**SUPPLIED RECORDS**.
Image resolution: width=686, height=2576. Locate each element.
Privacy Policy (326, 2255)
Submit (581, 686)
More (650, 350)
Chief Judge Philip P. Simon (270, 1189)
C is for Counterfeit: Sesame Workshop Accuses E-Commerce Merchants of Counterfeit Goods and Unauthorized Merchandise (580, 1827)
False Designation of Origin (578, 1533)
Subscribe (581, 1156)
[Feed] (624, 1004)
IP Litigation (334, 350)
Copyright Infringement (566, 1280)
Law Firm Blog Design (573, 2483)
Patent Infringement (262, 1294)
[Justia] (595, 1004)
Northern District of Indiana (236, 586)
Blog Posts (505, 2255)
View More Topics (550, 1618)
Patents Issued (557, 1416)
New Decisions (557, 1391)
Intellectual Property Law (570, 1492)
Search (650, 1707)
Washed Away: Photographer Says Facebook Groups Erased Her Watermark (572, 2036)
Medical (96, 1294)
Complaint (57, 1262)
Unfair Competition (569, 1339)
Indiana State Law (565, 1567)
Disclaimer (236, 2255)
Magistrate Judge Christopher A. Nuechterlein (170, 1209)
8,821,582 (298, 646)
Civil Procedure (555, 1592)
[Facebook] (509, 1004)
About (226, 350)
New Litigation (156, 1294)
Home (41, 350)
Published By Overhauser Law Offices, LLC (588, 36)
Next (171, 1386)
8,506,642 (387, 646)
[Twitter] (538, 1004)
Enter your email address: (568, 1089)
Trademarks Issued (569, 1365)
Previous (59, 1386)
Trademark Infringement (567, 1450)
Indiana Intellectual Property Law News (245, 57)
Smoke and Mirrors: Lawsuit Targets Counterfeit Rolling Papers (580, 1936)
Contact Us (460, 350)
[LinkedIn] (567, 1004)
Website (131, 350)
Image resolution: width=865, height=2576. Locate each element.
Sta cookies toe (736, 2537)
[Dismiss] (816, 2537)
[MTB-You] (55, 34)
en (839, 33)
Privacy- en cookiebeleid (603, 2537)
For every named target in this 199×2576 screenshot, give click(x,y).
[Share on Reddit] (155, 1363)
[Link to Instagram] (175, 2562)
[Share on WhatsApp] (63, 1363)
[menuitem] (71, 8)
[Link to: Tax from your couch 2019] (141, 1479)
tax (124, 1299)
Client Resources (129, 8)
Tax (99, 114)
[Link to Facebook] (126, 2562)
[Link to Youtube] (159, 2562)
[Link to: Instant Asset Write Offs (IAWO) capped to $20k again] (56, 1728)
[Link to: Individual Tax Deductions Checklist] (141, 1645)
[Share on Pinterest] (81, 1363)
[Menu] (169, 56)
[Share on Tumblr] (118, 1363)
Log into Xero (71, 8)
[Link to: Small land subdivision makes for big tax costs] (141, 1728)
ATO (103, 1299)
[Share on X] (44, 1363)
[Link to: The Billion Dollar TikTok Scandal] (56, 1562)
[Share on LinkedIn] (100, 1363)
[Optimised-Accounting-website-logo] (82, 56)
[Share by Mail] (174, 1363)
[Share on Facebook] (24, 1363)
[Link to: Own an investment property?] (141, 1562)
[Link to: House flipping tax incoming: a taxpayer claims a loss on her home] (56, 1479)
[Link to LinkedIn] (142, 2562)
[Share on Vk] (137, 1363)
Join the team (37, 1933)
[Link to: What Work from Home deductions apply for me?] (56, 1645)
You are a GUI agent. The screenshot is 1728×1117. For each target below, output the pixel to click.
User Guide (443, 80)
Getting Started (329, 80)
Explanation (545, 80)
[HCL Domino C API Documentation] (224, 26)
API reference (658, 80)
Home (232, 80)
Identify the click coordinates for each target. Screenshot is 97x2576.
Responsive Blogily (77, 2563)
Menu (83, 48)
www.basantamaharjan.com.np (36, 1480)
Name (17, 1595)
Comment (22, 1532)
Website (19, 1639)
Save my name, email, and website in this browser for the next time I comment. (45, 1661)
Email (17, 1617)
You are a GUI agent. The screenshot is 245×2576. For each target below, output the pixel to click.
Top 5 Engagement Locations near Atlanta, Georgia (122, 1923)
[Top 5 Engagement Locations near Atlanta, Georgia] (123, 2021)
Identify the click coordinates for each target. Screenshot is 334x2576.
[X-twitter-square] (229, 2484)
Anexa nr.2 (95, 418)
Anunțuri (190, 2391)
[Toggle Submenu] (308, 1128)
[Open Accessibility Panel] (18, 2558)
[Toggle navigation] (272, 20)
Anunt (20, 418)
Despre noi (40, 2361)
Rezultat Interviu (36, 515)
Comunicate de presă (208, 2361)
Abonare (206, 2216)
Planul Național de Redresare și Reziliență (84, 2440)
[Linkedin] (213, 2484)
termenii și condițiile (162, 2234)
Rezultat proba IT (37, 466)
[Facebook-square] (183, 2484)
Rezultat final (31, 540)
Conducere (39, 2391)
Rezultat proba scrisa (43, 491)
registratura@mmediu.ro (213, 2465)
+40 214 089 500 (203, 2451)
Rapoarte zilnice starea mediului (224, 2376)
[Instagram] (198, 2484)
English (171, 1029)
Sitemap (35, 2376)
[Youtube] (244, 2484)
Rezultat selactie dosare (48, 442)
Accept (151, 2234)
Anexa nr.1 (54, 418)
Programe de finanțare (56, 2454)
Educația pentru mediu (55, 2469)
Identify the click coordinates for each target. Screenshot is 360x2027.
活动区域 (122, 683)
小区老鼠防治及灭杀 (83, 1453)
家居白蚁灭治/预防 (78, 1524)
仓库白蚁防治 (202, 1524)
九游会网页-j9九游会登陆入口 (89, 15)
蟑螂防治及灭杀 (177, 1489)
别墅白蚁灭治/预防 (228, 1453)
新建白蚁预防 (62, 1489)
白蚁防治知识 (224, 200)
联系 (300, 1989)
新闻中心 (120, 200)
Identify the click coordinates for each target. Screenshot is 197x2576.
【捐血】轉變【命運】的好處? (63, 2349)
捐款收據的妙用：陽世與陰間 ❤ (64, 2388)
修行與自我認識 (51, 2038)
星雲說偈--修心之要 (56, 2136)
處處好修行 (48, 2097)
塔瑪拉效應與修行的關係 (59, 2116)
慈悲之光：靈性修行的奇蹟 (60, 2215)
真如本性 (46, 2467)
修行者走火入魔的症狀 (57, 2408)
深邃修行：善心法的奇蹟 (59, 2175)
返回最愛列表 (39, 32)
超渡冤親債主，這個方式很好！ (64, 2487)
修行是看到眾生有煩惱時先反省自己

**WHAT YOU SHOULD DO**.
Recopy the whole listing exactly.

**TASK RESULT**.
Image resolution: width=686, height=2576. Locate each element.
Privacy Policy (326, 2255)
Submit (581, 686)
More (650, 350)
Chief Judge Philip P. Simon (270, 1189)
C is for Counterfeit: Sesame Workshop Accuses E-Commerce Merchants of Counterfeit Goods and Unauthorized Merchandise (580, 1827)
False Designation of Origin (578, 1533)
Subscribe (581, 1156)
[Feed] (624, 1004)
IP Litigation (334, 350)
Copyright Infringement (566, 1280)
Law Firm Blog Design (573, 2483)
Patent Infringement (262, 1294)
[Justia] (595, 1004)
Northern District of Indiana (236, 586)
Blog Posts (505, 2255)
View More Topics (550, 1618)
Patents Issued (557, 1416)
New Decisions (557, 1391)
Intellectual Property Law (570, 1492)
Search (650, 1707)
Washed Away: Photographer Says Facebook Groups Erased Her Watermark (572, 2036)
Medical (96, 1294)
Complaint (57, 1262)
Unfair Competition (569, 1339)
Indiana State Law (565, 1567)
Disclaimer (236, 2255)
Magistrate Judge Christopher A. Nuechterlein (170, 1209)
8,821,582 (298, 646)
Civil Procedure (555, 1592)
[Facebook] (509, 1004)
About (226, 350)
New Litigation (156, 1294)
Home (41, 350)
Published By Overhauser Law Offices, LLC (588, 36)
Next (171, 1386)
8,506,642 (387, 646)
[Twitter] (538, 1004)
Enter your email address: (568, 1089)
Trademarks Issued (569, 1365)
Previous (59, 1386)
Trademark Infringement (567, 1450)
Indiana Intellectual Property Law News (245, 57)
Smoke and Mirrors: Lawsuit Targets Counterfeit Rolling Papers (580, 1936)
Contact Us (460, 350)
[LinkedIn] (567, 1004)
Website (131, 350)
Image resolution: width=865, height=2576. Locate each element.
Sta cookies toe (736, 2537)
[Dismiss] (816, 2537)
[MTB-You] (55, 34)
en (839, 33)
Privacy- en cookiebeleid (603, 2537)
For every named target in this 199×2576 screenshot, give click(x,y).
[Share on Reddit] (155, 1363)
[Link to Instagram] (175, 2562)
[Share on WhatsApp] (63, 1363)
[menuitem] (71, 8)
[Link to: Tax from your couch 2019] (141, 1479)
tax (124, 1299)
Client Resources (129, 8)
Tax (99, 114)
[Link to Facebook] (126, 2562)
[Link to Youtube] (159, 2562)
[Link to: Instant Asset Write Offs (IAWO) capped to $20k again] (56, 1728)
[Link to: Individual Tax Deductions Checklist] (141, 1645)
[Share on Pinterest] (81, 1363)
[Menu] (169, 56)
[Share on Tumblr] (118, 1363)
Log into Xero (71, 8)
[Link to: Small land subdivision makes for big tax costs] (141, 1728)
ATO (103, 1299)
[Share on X] (44, 1363)
[Link to: The Billion Dollar TikTok Scandal] (56, 1562)
[Share on LinkedIn] (100, 1363)
[Optimised-Accounting-website-logo] (82, 56)
[Share by Mail] (174, 1363)
[Share on Facebook] (24, 1363)
[Link to: Own an investment property?] (141, 1562)
[Link to: House flipping tax incoming: a taxpayer claims a loss on her home] (56, 1479)
[Link to LinkedIn] (142, 2562)
[Share on Vk] (137, 1363)
Join the team (37, 1933)
[Link to: What Work from Home deductions apply for me?] (56, 1645)
You are a GUI agent. The screenshot is 1728×1117. For each target below, output the pixel to click.
User Guide (443, 80)
Getting Started (329, 80)
Explanation (545, 80)
[HCL Domino C API Documentation] (224, 26)
API reference (658, 80)
Home (232, 80)
Identify the click coordinates for each target. Screenshot is 97x2576.
Responsive Blogily (77, 2563)
Menu (83, 48)
www.basantamaharjan.com.np (36, 1480)
Name (17, 1595)
Comment (22, 1532)
Website (19, 1639)
Save my name, email, and website in this browser for the next time I comment. (45, 1661)
Email (17, 1617)
You are a GUI agent. The screenshot is 245×2576. For each target below, output the pixel to click.
Top 5 Engagement Locations near Atlanta, Georgia (122, 1923)
[Top 5 Engagement Locations near Atlanta, Georgia] (123, 2021)
Identify the click coordinates for each target. Screenshot is 334x2576.
[X-twitter-square] (229, 2484)
Anexa nr.2 (95, 418)
Anunțuri (190, 2391)
[Toggle Submenu] (308, 1128)
[Open Accessibility Panel] (18, 2558)
[Toggle navigation] (272, 20)
Anunt (20, 418)
Despre noi (40, 2361)
Rezultat Interviu (36, 515)
Comunicate de presă (208, 2361)
Abonare (206, 2216)
Planul Național de Redresare și Reziliență (84, 2440)
[Linkedin] (213, 2484)
termenii și condițiile (162, 2234)
Rezultat proba IT (37, 466)
[Facebook-square] (183, 2484)
Rezultat final (31, 540)
Conducere (39, 2391)
Rezultat proba scrisa (43, 491)
registratura@mmediu.ro (213, 2465)
+40 214 089 500 (203, 2451)
Rapoarte zilnice starea mediului (224, 2376)
[Instagram] (198, 2484)
English (171, 1029)
Sitemap (35, 2376)
[Youtube] (244, 2484)
Rezultat selactie dosare (48, 442)
Accept (151, 2234)
Anexa nr.1 (54, 418)
Programe de finanțare (56, 2454)
Educația pentru mediu (55, 2469)
Identify the click coordinates for each target. Screenshot is 360x2027.
活动区域 (122, 683)
小区老鼠防治及灭杀 (83, 1453)
家居白蚁灭治/预防 (78, 1524)
仓库白蚁防治 (202, 1524)
九游会网页-j9九游会登陆入口 (89, 15)
蟑螂防治及灭杀 (177, 1489)
别墅白蚁灭治/预防 (228, 1453)
新建白蚁预防 (62, 1489)
白蚁防治知识 (224, 200)
联系 (300, 1989)
新闻中心 (120, 200)
Identify the click coordinates for each target. Screenshot is 197x2576.
【捐血】轉變【命運】的好處? (63, 2349)
捐款收據的妙用：陽世與陰間 ❤ (64, 2388)
修行與自我認識 (51, 2038)
星雲說偈--修心之要 (56, 2136)
處處好修行 (48, 2097)
塔瑪拉效應與修行的關係 (59, 2116)
慈悲之光：靈性修行的奇蹟 (60, 2215)
真如本性 (46, 2467)
修行者走火入魔的症狀 (57, 2408)
深邃修行：善心法的奇蹟 (59, 2175)
返回最愛列表 (39, 32)
超渡冤親債主，這個方式很好！ (64, 2487)
修行是看到眾生有煩惱時先反省自己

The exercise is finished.